- _WHAT YOU SHOULD DO_
Read through the lines below for the string "will" and copy each one that has it.

--- DATASET RECORDS ---

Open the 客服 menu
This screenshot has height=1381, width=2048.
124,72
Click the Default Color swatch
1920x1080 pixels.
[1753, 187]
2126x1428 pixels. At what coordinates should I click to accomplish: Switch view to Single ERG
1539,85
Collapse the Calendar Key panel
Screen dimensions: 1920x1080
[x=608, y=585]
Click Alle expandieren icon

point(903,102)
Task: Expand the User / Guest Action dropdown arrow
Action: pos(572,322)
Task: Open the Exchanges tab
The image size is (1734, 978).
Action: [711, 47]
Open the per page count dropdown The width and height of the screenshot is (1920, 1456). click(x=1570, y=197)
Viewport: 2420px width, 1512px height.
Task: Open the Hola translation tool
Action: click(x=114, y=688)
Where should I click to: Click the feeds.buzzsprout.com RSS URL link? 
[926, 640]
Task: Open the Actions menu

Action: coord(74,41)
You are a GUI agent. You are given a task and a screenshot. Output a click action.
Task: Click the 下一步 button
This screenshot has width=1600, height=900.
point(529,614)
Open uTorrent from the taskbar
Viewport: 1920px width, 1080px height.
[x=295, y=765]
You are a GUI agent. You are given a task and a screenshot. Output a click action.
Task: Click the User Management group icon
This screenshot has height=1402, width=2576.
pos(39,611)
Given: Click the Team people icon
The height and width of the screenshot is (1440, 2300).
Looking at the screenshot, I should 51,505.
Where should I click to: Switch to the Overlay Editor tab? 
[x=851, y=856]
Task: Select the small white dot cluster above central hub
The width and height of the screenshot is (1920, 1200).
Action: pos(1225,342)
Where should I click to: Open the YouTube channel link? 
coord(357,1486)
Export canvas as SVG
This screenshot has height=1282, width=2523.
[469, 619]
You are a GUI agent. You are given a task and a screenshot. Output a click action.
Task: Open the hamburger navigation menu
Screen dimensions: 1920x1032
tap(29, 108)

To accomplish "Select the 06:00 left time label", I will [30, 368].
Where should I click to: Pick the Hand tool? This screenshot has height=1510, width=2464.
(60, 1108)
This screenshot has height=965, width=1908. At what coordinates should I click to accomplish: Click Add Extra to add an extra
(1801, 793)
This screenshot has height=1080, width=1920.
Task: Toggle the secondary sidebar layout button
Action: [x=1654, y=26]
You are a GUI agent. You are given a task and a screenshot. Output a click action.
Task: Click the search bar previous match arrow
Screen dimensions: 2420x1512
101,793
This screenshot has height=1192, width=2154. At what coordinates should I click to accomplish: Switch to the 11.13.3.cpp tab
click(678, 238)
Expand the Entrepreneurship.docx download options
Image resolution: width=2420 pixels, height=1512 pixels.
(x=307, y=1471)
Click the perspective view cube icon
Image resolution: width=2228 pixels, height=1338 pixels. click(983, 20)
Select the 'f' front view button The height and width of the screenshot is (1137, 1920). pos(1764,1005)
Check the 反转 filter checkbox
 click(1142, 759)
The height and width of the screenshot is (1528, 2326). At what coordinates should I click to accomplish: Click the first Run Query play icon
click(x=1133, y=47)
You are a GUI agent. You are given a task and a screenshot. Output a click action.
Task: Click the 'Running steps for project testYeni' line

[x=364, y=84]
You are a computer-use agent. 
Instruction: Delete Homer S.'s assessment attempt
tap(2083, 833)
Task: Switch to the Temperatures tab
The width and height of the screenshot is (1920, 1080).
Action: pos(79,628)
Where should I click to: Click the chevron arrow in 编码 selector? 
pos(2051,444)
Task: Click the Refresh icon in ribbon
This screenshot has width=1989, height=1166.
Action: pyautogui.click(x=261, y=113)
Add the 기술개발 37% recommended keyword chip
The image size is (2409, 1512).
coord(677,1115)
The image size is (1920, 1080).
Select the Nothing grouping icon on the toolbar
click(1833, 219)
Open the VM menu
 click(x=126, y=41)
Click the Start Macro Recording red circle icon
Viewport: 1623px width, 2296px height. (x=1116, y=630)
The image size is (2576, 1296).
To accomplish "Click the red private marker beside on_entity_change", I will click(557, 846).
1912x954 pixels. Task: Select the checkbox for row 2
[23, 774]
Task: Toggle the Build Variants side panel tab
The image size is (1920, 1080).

---

- _RESULT_
To accomplish "Select the 06:00 left time label", I will [30, 368].
To accomplish "Click the red private marker beside on_entity_change", I will click(557, 846).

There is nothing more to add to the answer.